Emma Miller, who was born premature, and father Brian at a funding announcement Wednesday in Nanaimo. The family has benefited from support from the Children’s Health Foundation of Vancouver Island. (KARL YU/News Bulletin)

Emma Miller, who was born premature, and father Brian at a funding announcement Wednesday in Nanaimo. The family has benefited from support from the Children’s Health Foundation of Vancouver Island. (KARL YU/News Bulletin)

Children’s health foundation announces $4.7M in funding on the Island

Money targeted to early childhood development, youth mental health, rural health-care access

  • Apr. 11, 2018 12:00 a.m.

Brian Miller is happy to hear that the Children’s Health Foundation of Vancouver Island will provide $4.7 million in health-care funding for kids on the Island.

Miller, from Campbell River, received aid from the charitable foundation when he and his wife went down to Victoria for an ultrasound when she was eight months pregnant with daughter Emma, now five years old. His wife was diagnosed with late-term preclampsia, which can lead to high blood pressure.

“Every time [the doctor] would stop, he would look at her heart, or he would look at her head, or her kidneys and he would sit. He would stare at the screen and he wouldn’t say anything … for an entire hour this went on, not a word. I felt like I was going to have a panic attack because I had no idea what was happening,” said Miller.

He and his wife were informed Emma would be delivered that day, as the doctor expressed concern about the baby’s brain, heart and kidney. The family wasn’t prepared for a long-term stay, but received assistance through various foundation programs, including a month stay at the foundation’s Jeneece Place, a home-away-from-home in Victoria.

“Being able to stay somewhere like that in a home environment that was restful and not a hospital room … having somewhere where you can literally just walk across the parking lot and be back in the hospital with your family, it’s just a massive blessing,” Miller said.

Veronica Carroll, foundation CEO, said the $4.7 million, which is the group’s largest-ever investment in programs, comes from donors and fundraising efforts. The money will support three priority areas: early childhood development, child and youth mental health and rural and remote community access to health care.
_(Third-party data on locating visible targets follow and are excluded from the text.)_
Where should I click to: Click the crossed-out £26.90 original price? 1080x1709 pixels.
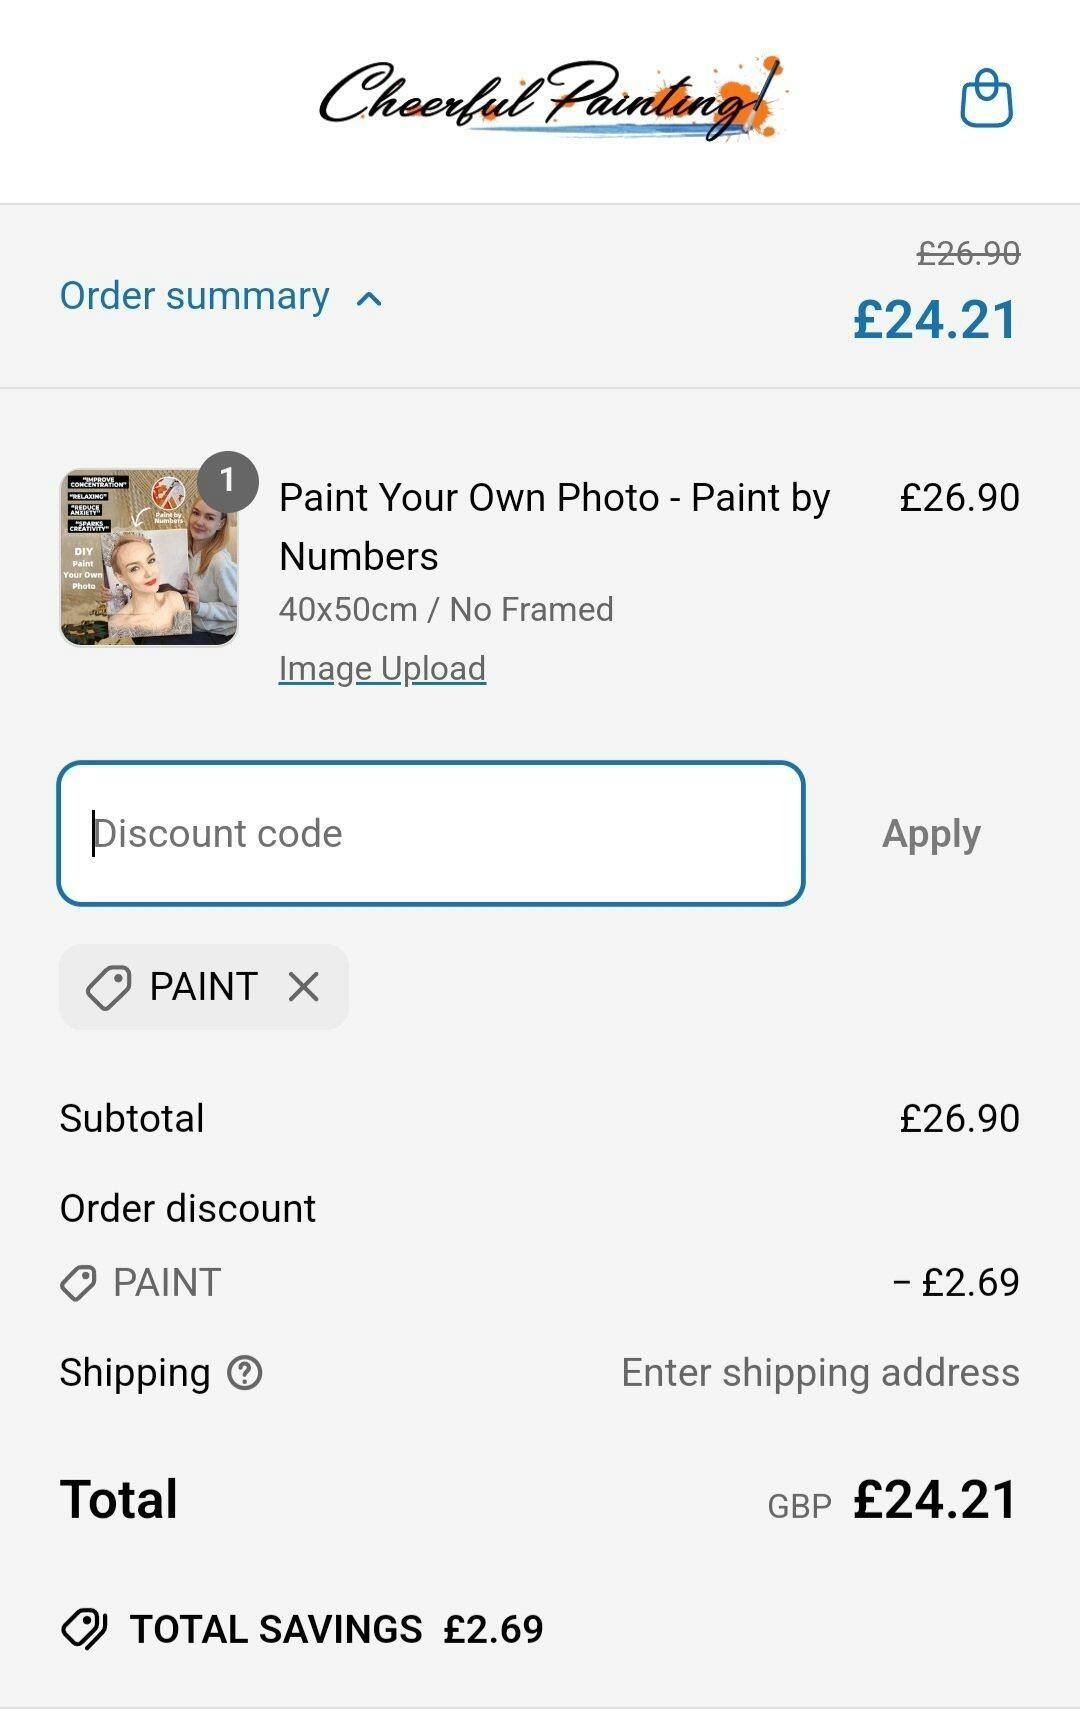tap(968, 254)
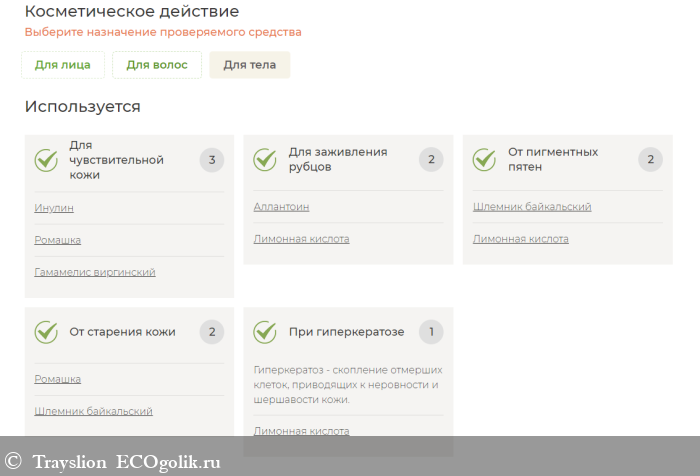Click checkmark icon for sensitive skin card
The image size is (700, 476).
click(47, 160)
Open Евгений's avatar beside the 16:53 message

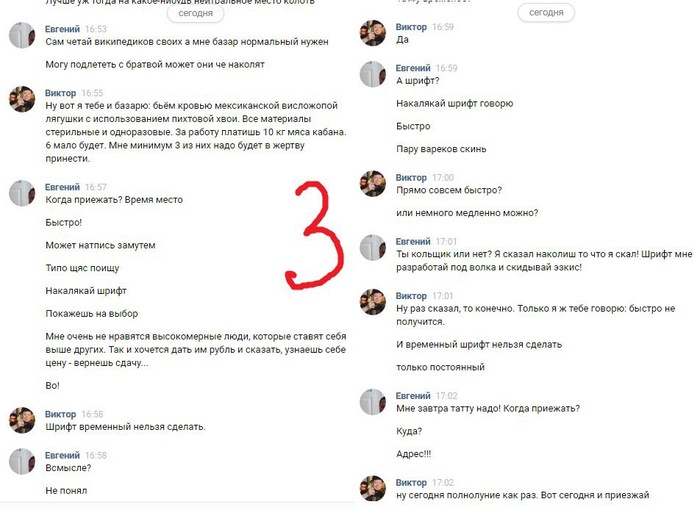click(x=22, y=35)
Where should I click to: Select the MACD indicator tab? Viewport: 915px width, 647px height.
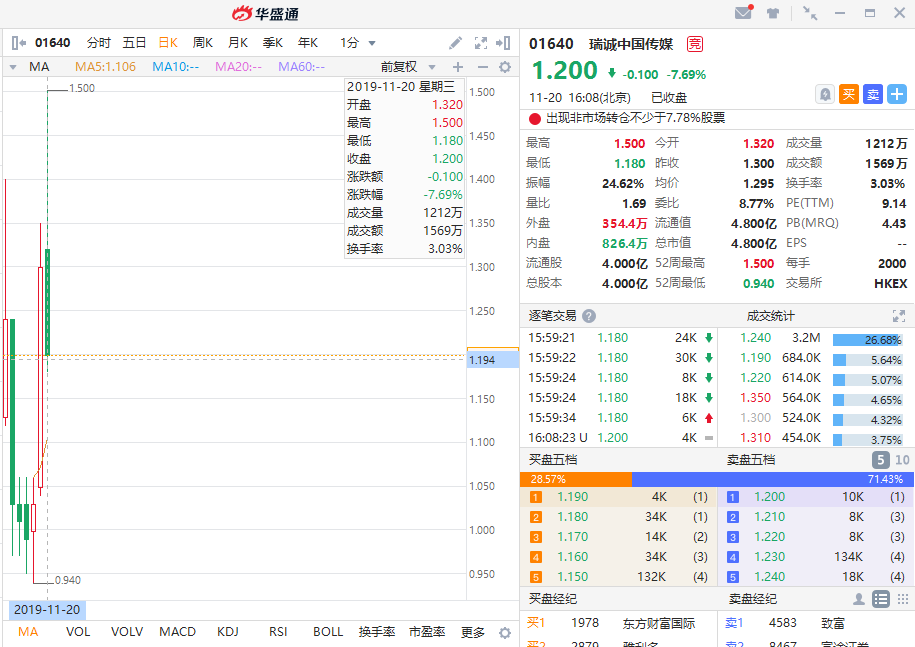click(x=178, y=632)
“We are putting some dollars into early intervention with the dollars that are going to [Nanaimo Child Development Centre] and their family fair and we know that families really rely on access to medical support in health, health professionals out in the community and closer to home,” said Carroll.

Some of the other programs that will benefit from the investment include the Queen Alexandra Centre for Children’s Health Programs and the Sooke Family Resource Centre, Greater Victoria; the School District 84 Children’s Health Hub, North Island-Gold River; the School District 72 Family Support Program, Campbell River; the Malahat First Nation’s Circle of Courage Boys’ Program, Cowichan Valley; the Alberni Valley Community School Society’s Rural and Remote Access to Services Institute and the STARS Nuu Chah Nulth Program, Alberni-West Coast.